Aerosolized colistin methanesulfonate (CMS) has been used for the treatment of extensively drug-resistant Acinetobacter baumannii (XDRAB) pneumonia and eradication of XDRAB colonization in the respiratory tract. The aims of this study were to compare the efficacy, adverse effects, clinical outcomes, and microbiological eradication of the cases of XDRAB pneumonia or colonization. We retrospectively reviewed the medical records of patients who received aerosolized CMS for the treatment of pneumonia and airway colonization due to XDRAB. Clinical data from 118 patients were studied. The mean age of 57 patients in the pneumonia group was 79.4 years, and that of 61 patients in the colonization group was 80.0 years. Patients with XDRAB pneumonia were more likely to be ventilator-dependent than colonized patients (46.5% vs. 21.3%; p=0.005), receive steroid therapy (49.1% vs. 31.1%; p=0.046), and be admitted to an intensive care unit (ICU) at the time of aerosolized CMS treatment (56.1% vs. 32.8%; p=0.011).

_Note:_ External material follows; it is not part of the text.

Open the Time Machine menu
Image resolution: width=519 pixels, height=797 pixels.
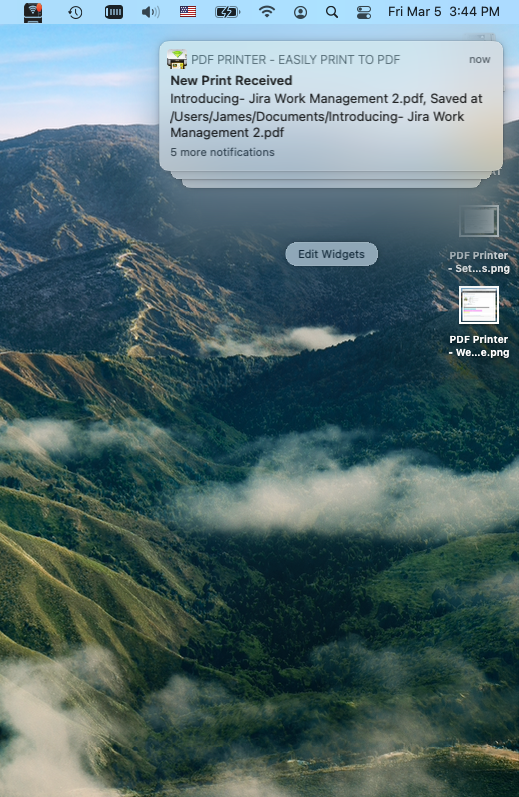(x=75, y=12)
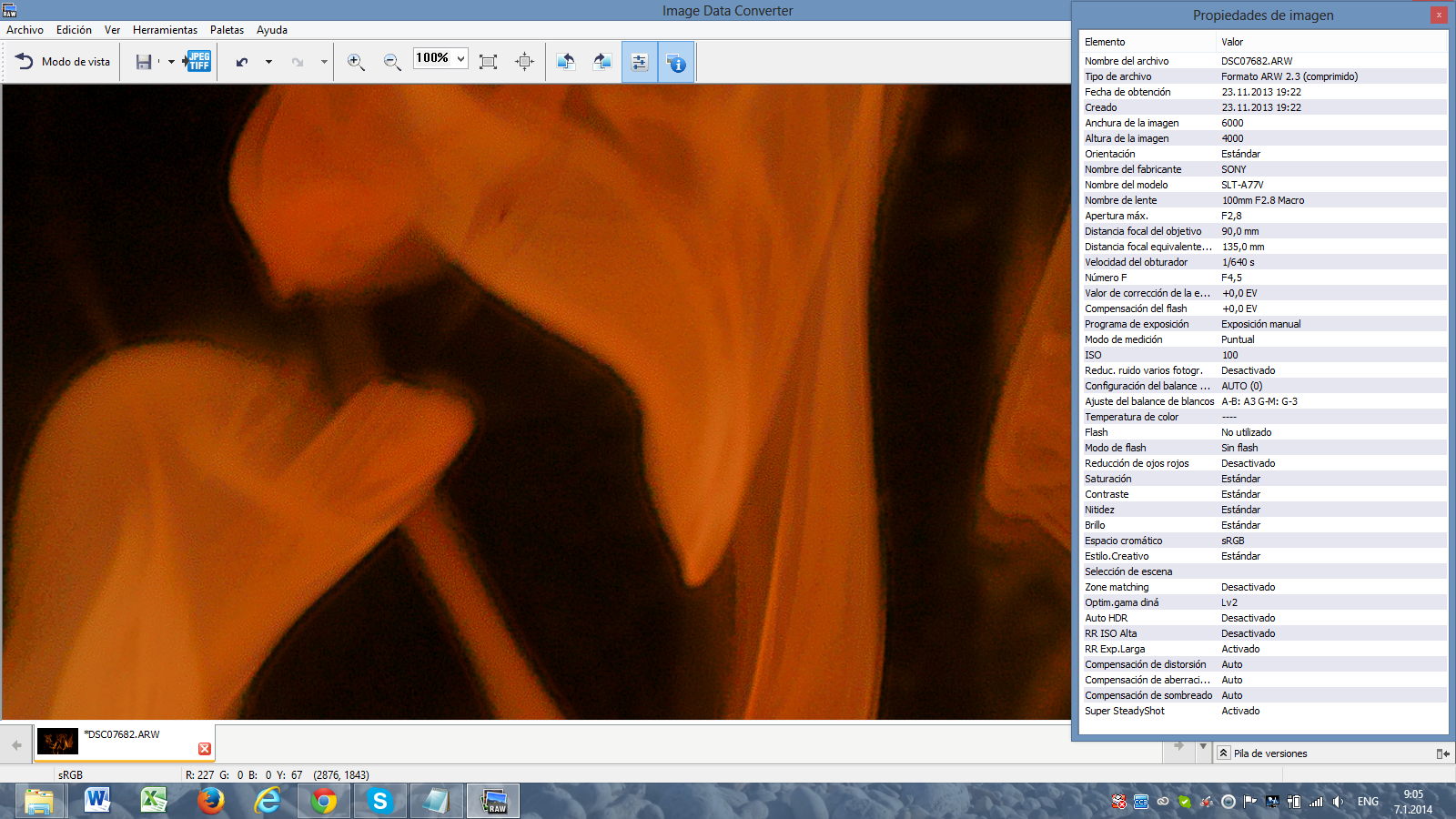
Task: Zoom in using the magnifier plus icon
Action: (x=356, y=62)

The in-hospital mortality rate was higher in the pneumonia group than the colonization group (50.9% vs. 33.3%; p=0.05). Microbiological eradication of XDRAB in airway samples was achieved in 75% (89 of 118) patients. In pneumonia patients, XDRAB eradication was associated with resolution or improvement of presenting symptoms and signs of infection by the end of treatment relative to the noneradicated group (57.8% vs. 25%; p=0.044), but had no influence on 30-day mortality. In colonized patients, no difference in clinical outcomes was noted between the eradicated and noneradicated groups. Aerosolized CMS therapy has acceptable efficacy for XDRAB pneumonia, but no proven efficacy for XDRAB airway colonization.